What is your main field of expertise and current research?
I focus on international finance, international institutions, capital markets and the broad strategic and foreign policy implications of finance and economics.

Given your research, what would you say is the most under-appreciated risk?
I think that the most under-appreciated risk is the potential failure of international and global organizations to rise to the challenge of addressing today’s global financial and economic crises.

These are market crises and they are moving at a totally different speed than that at which global, consensus-driven organizations can operate.  It is a real concern.
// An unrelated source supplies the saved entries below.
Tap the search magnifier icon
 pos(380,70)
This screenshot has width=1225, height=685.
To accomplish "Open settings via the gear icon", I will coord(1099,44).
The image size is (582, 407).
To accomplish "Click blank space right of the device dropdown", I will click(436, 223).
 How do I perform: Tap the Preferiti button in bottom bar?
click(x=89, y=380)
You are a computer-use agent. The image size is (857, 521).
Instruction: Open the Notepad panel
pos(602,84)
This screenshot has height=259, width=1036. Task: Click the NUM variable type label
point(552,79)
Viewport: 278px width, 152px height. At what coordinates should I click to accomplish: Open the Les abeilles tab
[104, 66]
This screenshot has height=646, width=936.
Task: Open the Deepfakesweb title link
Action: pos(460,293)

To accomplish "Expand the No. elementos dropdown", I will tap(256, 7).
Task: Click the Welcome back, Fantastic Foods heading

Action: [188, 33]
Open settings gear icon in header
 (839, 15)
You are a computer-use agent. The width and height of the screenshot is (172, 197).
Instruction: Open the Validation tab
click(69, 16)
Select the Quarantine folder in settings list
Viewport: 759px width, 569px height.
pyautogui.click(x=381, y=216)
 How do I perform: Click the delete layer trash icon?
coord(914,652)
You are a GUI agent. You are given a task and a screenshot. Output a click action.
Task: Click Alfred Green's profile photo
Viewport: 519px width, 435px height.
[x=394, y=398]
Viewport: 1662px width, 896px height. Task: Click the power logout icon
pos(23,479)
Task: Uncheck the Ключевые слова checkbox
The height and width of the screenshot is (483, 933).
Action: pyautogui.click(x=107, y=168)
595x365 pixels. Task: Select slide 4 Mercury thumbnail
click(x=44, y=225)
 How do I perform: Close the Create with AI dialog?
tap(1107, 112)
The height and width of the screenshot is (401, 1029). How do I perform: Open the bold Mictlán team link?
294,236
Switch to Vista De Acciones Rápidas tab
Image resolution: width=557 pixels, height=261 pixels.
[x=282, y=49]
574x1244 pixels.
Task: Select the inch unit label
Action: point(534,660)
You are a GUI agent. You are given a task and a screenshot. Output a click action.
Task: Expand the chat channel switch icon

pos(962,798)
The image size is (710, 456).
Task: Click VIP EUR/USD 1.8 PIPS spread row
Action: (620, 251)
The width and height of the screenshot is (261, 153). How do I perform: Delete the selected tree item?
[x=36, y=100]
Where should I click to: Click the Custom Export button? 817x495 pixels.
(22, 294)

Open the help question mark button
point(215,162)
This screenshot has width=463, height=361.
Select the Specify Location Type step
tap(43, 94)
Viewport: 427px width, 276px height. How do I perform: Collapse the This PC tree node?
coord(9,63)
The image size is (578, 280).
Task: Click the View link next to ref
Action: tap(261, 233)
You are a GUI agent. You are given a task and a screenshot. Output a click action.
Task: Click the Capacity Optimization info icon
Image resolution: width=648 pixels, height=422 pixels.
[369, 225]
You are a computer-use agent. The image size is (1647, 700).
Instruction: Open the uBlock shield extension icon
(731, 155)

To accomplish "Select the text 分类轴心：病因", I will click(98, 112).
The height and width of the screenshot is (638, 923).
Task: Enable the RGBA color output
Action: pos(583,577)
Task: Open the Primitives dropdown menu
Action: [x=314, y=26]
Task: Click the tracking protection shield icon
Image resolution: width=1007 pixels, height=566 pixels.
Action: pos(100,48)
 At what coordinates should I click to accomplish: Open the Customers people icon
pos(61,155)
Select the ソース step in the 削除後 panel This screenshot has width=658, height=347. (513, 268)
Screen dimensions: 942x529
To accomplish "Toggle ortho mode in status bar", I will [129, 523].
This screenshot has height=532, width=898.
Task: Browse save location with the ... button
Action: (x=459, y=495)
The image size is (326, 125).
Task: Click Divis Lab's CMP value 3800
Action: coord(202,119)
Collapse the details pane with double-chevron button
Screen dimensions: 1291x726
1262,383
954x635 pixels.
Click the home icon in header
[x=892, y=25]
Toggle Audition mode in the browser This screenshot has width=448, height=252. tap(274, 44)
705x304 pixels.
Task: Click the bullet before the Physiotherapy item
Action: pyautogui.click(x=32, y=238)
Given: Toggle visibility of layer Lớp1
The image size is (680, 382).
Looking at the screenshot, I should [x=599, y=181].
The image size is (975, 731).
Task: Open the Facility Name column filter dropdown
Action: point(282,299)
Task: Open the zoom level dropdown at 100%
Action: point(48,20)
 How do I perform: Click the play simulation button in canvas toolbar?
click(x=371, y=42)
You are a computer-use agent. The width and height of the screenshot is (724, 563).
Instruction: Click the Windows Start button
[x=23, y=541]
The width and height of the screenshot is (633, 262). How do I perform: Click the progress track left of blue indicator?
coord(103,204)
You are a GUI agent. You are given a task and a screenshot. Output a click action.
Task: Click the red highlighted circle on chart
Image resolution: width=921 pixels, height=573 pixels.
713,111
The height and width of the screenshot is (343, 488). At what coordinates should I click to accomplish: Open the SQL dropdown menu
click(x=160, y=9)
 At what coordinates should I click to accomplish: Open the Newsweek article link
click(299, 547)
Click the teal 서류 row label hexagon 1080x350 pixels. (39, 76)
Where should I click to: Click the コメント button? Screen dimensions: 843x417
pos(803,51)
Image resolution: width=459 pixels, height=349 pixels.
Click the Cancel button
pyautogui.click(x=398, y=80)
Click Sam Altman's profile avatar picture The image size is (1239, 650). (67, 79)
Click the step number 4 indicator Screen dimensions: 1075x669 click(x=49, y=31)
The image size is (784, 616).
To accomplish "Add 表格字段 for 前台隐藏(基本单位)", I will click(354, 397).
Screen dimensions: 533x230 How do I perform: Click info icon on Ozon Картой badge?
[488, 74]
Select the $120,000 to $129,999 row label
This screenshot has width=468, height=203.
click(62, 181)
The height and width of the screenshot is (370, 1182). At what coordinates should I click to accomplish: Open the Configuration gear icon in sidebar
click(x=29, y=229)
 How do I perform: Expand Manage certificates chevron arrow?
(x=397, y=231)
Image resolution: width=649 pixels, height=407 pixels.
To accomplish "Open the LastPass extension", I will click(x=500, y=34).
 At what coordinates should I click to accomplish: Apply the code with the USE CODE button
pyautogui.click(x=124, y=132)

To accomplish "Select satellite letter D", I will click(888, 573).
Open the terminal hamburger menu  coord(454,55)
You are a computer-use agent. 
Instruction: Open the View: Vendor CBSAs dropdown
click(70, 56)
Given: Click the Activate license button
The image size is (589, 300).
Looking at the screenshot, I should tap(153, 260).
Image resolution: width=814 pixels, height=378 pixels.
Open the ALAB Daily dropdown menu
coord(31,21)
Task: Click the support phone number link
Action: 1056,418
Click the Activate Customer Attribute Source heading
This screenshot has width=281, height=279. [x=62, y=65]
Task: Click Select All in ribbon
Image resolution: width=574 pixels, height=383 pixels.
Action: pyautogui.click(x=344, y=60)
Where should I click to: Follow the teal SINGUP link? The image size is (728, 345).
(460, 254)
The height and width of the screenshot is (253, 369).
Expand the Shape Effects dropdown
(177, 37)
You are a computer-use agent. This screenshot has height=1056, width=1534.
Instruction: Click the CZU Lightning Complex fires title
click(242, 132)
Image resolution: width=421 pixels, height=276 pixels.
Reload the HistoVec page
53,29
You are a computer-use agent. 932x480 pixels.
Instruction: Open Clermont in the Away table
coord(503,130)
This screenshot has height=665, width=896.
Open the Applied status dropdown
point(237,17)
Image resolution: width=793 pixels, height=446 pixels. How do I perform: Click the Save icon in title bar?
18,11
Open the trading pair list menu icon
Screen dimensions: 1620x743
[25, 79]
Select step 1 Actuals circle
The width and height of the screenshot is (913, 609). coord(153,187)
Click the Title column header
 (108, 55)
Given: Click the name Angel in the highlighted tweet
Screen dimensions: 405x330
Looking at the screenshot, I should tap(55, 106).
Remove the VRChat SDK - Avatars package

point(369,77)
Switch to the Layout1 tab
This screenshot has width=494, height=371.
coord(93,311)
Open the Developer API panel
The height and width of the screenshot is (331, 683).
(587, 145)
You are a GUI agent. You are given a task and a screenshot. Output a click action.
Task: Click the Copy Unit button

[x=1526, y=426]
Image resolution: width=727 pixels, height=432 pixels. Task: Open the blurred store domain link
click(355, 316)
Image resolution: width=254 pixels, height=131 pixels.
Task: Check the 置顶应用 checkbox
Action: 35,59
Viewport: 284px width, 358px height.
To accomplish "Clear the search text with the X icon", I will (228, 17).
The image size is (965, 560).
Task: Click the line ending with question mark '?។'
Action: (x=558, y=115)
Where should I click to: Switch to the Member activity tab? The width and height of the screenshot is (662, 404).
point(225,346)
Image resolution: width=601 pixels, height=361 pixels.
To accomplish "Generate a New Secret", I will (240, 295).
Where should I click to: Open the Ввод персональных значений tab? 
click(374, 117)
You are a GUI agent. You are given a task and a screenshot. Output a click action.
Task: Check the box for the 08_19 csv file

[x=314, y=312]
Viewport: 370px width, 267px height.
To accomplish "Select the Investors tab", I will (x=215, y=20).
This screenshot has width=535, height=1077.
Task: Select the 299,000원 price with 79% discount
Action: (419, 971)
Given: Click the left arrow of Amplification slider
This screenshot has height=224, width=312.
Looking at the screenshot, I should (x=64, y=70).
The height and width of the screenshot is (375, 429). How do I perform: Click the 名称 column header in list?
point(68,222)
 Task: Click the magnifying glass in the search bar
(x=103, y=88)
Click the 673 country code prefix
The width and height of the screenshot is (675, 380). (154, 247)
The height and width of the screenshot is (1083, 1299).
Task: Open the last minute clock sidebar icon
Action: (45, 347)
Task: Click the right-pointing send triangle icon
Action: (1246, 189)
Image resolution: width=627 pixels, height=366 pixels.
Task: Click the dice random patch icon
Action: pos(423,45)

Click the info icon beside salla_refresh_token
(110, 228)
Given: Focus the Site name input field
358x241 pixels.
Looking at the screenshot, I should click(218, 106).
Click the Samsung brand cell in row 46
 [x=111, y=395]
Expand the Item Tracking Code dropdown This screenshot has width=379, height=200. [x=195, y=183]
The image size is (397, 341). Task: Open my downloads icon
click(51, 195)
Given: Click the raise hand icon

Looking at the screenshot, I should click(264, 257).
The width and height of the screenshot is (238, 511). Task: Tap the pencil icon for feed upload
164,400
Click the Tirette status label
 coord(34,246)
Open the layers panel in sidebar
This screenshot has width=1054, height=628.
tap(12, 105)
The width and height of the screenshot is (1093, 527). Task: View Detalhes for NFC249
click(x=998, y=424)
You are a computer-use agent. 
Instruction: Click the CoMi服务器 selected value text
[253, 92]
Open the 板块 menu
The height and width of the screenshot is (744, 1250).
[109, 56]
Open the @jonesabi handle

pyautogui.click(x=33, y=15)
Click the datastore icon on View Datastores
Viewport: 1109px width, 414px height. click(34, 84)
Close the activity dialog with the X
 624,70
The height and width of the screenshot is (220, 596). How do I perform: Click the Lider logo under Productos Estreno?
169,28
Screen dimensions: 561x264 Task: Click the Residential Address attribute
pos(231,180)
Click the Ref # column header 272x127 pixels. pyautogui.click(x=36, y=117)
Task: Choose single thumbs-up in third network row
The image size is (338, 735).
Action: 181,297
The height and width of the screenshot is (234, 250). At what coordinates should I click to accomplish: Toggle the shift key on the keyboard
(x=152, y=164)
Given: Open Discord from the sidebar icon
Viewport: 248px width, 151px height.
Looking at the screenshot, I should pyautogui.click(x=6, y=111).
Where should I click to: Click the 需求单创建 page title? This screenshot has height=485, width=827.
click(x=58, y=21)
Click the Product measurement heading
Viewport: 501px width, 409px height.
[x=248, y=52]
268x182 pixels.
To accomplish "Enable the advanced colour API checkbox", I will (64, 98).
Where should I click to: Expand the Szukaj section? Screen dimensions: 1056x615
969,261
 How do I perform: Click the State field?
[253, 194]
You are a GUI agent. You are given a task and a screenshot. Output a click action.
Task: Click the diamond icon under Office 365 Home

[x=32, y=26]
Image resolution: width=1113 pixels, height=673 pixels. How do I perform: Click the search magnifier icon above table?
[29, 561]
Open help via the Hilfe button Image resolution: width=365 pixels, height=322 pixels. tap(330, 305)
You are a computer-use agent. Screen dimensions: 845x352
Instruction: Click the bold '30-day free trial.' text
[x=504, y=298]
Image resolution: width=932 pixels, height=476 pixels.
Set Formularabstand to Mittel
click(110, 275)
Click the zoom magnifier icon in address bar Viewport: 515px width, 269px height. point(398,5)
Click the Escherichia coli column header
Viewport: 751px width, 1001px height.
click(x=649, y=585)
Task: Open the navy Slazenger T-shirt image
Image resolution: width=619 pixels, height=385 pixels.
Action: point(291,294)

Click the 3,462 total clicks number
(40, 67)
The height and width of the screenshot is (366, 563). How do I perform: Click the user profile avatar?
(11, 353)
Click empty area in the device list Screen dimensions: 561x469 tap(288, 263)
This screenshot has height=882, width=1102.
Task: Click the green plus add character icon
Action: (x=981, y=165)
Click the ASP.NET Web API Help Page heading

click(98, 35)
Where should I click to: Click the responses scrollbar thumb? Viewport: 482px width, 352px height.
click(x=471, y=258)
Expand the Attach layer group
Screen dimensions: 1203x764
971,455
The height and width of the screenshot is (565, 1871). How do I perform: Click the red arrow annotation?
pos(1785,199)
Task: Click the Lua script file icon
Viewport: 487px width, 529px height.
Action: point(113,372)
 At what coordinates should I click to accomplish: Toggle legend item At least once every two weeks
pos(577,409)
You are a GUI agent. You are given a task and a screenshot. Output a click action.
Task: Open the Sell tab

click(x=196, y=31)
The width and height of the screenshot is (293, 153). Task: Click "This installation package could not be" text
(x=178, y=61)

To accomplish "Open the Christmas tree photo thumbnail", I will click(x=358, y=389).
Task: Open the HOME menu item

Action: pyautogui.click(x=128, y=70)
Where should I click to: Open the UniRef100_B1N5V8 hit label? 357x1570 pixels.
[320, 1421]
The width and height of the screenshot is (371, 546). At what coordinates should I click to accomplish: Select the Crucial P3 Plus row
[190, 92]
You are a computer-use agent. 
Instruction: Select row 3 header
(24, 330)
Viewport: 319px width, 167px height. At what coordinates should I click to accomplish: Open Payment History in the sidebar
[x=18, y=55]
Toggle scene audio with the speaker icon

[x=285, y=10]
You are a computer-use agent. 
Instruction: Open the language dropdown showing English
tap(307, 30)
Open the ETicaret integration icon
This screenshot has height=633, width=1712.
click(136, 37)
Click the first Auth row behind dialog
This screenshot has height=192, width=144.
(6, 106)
There is a real disconnect between the necessity for fast, efficient, bold, coordinated global action and the otherwise slow, deliberative, cautious, least common denominator, consensus-driven approach of global institutions in their response.

This disconnect could lead to paralysis, a failure to act effectively or the bypassing of these institutions as the means used to address the problem.

How would you frame this risk as a hypothetical scenario: “what if” this was actually to happen?
The real “what if?” scenario that we need to worry about is what happens if there is a real crisis – financial, environmental or other – and global institutions are simply unable to act, or react, in a timely manner. This would then leave responses to either individual nations or ad hoc or regional alliances. And what if those ad hoc, regional and national responses are inconsistent?  This could lead to rising conflict rather than coordinated global responses.

I think we’re already seeing an evolving rise in the “rest” of the world, where the dominance of the European and American liberal democratic-oriented global institutions is being questioned. If you take a look at China, which is clearly the world’s fastest growing economy, a rising superpower, we can clearly see that it has one foot in the existing global system, but it remains somewhat wary of jumping in with both feet.

It is not surprising for China to be “hedging” itself. It can continue to develop bilateral and regional alliances on its own terms, while also seeking a growing but still somewhat muted influence on the international stage in the international institutional framework that was established before its dramatic rise began.

The world has changed in the last 20-30 years, evolving from bipolar, where it was US-Soviet Union, to uni-polar, where it was dominated by the US. Are we now entering a period we might call multi-polar or even “non-polar”?  That is, are we potentially evolving to a world in which we rely more and more on consensus-driven global institutions to address cross-border problems that may arise within financial, climate or border disputes, rather than being guided by one or more countries serving as global leaders?

But what is the result if these institutions aren’t up to the task? This scenario is not necessarily hypothetical; we need only look at the case of military action in Libya, where we saw leadership taken not by the UN or any other global institution, but by the Arab League and then by France, the UK and the US. None of the action was undertaken through traditional global institutions or alliances.

In your analysis, how might this scenario unfold?
I think the world’s economic and financial crisis will continue to smoulder.  If you assume that fudges and compromises are, at some point, no longer adequate, then real, hard decisions and real, firm commitments of capital and sacrifice are required and existing institutions may simply be unable or unwilling to step in.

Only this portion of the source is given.